O VELHO SUMARES
Ao Almirante J. Justino de Proença
I
O Galgo,
tomada a última barcada de negros, fizera-se de vela. Bordejava ao terral da
madrugada, na pequena enseada de Ambriz, os faróis apagados para escapar aos
cruzeiros ingleses e ganhar o mar alto, onde ninguém o vencia. As primeiras
barras do dia começavam a clarear para os lados de terra, e o navio, ainda
entre pontas, não conseguia fazer-se ao largo. No tombadilho, passeando de
bombordo a boreste, o velho Sumares praguejava, porque o vento ia escasseando.
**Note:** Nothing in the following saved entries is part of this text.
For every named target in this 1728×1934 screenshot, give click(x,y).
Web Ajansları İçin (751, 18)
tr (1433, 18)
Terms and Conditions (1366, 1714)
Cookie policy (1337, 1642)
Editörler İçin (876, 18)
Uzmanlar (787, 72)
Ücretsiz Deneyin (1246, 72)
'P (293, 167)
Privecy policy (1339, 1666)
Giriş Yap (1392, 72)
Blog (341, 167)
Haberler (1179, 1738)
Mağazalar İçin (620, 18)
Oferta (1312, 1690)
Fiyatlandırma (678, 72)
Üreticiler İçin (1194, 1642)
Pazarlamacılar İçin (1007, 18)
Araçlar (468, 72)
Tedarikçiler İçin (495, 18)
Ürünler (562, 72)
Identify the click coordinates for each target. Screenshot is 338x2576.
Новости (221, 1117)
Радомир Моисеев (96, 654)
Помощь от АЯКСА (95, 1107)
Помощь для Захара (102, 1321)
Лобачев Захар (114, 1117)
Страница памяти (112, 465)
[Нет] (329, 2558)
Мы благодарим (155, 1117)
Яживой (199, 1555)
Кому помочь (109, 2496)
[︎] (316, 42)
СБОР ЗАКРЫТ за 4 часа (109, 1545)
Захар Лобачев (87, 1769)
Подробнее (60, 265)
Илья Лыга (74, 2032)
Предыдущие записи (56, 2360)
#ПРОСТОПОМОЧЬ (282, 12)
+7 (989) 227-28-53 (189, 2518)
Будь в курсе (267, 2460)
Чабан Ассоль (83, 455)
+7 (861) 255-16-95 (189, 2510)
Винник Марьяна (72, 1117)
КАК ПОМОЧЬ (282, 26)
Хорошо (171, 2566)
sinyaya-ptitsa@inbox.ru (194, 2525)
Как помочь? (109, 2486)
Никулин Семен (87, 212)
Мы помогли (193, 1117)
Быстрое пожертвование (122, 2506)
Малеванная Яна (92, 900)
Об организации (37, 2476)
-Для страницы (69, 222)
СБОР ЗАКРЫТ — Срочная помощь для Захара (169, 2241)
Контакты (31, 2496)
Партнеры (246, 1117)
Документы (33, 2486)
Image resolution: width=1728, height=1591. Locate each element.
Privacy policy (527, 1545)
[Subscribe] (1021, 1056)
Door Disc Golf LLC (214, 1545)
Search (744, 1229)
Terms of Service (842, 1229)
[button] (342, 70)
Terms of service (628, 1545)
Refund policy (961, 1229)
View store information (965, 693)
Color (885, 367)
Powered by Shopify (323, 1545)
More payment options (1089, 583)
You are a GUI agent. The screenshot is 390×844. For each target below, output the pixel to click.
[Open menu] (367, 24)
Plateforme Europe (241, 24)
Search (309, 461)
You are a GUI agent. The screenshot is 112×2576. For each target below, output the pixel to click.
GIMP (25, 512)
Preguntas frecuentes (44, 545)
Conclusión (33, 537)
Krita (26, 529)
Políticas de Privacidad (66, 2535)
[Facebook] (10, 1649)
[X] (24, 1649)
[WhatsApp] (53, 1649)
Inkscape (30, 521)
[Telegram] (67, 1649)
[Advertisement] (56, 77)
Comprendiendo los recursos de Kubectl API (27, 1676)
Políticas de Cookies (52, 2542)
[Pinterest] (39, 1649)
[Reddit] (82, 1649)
O brigue caturrava lentamente na vaga e ele olhava preocupado o horizonte a
oeste, sondando-o com um longo olhar inquieto, através da obscuridade...
II
Das trinta e seis
perigosas viagens à Costa, nenhuma lhe custara como aquela. À saída do porto,
pegara logo uma lestada que arrebatara um mastaréu, inutilizando-lhe um homem e
fazendo-o rolar, durante oito dias, aos trambolhões, à capa. Depois, fora
aquele “raio do diabo” do Contest perseguindo-o,
na última semana, com uma tenacidade formidável, até a antevéspera, em que conseguira
escapar, graças à intensa escuridão da noite, na baía de Biafra. Ainda sentia
subir-lhe o sangue à cabeça, numa onda de raiva, à lembrança daqueles sete dias
perdidos, de contínuas e trabalhosas manobras, ora escondendo-se nos recantos
da costa, ora sumindo-se nos vagalhões do alto mar. E, todas as manhãs, sempre
à vista, as velas perseguidoras do maldito cruzeiro! Carregara, durante dois
dias e duas noites, num sobressalto, sem arriar ferros, só com um ancorote,
pronto a suspender ao primeiro sinal. E, pela primeira vez, sentia-se fatigado
dos seus setenta e seis anos de mar.
Porque o velho
Sumares nascera no oceano, na altura das Canárias, na câmara de uma galera das
Índias, uma alegre manhã atlântica, de mar manso e céu claro. Seu pai, o capitão
de bordo, era um famoso náutico, descendente de uma antiga família de marítimos
do Algarve. Chamava-se Manuel Sumares, mas ora conhecido, entre os capitães
portugueses do seu tempo, pelo Manuel Mastro, em virtude do seu porte
teso e agigantado, do excepcional sangue-frio no perigo, da grande força
muscular. Nunca tremera diante da tormenta, nem sentira a fadiga das viagens.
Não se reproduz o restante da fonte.